People are usually not much like this at all. They are impatient to be elsewhere, and even when supposedly enjoying where they are – for instance on vacation – their minds are seldom at rest, completely satisfied and present with the experience currently in progress. There is “what will happen next, what should I do now, what will I do later, what about what happened yesterday, and omigod that movie I saw, and . . .” always going on non-stop in the echoing mindless mind.

Sometimes it seems there is maybe nothing more important a person can be doing, than putting that mental activity to bed. Maybe the pain that comes our way is to make it stand out in agonized relief, to make the mindless mind so unbearable that out of self-defense we choose to pull the plug on it.

Because even the smallest progress in this direction produces a noticeable change in one’s life.
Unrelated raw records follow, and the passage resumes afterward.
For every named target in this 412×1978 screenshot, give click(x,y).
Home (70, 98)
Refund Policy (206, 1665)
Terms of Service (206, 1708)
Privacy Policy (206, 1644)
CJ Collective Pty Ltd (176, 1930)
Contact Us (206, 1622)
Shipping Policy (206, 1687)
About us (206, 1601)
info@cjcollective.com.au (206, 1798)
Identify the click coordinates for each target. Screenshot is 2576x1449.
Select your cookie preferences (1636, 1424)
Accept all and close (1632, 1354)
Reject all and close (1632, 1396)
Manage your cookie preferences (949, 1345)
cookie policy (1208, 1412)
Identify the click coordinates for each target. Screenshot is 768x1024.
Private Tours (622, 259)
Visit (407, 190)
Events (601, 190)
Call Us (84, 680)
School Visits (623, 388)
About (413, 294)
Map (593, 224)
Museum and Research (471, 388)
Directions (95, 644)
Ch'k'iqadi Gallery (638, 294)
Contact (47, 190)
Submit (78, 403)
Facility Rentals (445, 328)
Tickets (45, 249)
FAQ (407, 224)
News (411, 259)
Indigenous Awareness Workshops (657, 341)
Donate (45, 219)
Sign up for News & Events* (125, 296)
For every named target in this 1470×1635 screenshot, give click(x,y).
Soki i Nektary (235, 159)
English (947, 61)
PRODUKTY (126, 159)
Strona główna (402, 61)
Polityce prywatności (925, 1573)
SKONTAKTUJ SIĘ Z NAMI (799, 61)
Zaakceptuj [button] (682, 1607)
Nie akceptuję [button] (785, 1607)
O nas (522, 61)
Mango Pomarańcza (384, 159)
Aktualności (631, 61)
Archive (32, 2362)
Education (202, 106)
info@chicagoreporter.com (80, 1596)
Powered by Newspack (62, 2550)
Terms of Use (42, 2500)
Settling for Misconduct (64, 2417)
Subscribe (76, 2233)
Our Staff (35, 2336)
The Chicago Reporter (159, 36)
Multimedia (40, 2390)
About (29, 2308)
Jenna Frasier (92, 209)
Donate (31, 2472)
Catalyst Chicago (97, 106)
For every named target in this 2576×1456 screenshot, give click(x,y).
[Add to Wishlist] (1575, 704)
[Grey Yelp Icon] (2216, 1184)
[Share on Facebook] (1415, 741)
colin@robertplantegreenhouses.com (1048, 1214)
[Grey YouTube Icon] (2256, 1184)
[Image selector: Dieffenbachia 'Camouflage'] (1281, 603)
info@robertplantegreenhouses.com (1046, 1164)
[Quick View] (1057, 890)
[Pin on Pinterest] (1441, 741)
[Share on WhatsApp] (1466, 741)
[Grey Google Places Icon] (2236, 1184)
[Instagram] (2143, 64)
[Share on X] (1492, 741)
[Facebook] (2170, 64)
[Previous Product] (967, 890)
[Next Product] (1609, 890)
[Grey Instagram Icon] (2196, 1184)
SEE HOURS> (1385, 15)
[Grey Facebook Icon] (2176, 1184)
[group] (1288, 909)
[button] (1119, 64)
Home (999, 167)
The inner dynamic shifts, a quietness and stillness begins to become noticeable as the preferred state of awareness. The seeking of entertainments and distractions lessens; the craving for inner Communion becomes steadily stronger.

My Vietnamese walking stick is not burdened with a sense of imposed obligation or concocted responsibility – there is nothing it needs to accomplish to be a success. At the same time, nothing could happen that would make it a failure. It has all that it needs. Food and shelter, yes - but far more than that.

It is exactly what it is, neither more nor less, than what it is. And therein lies peace.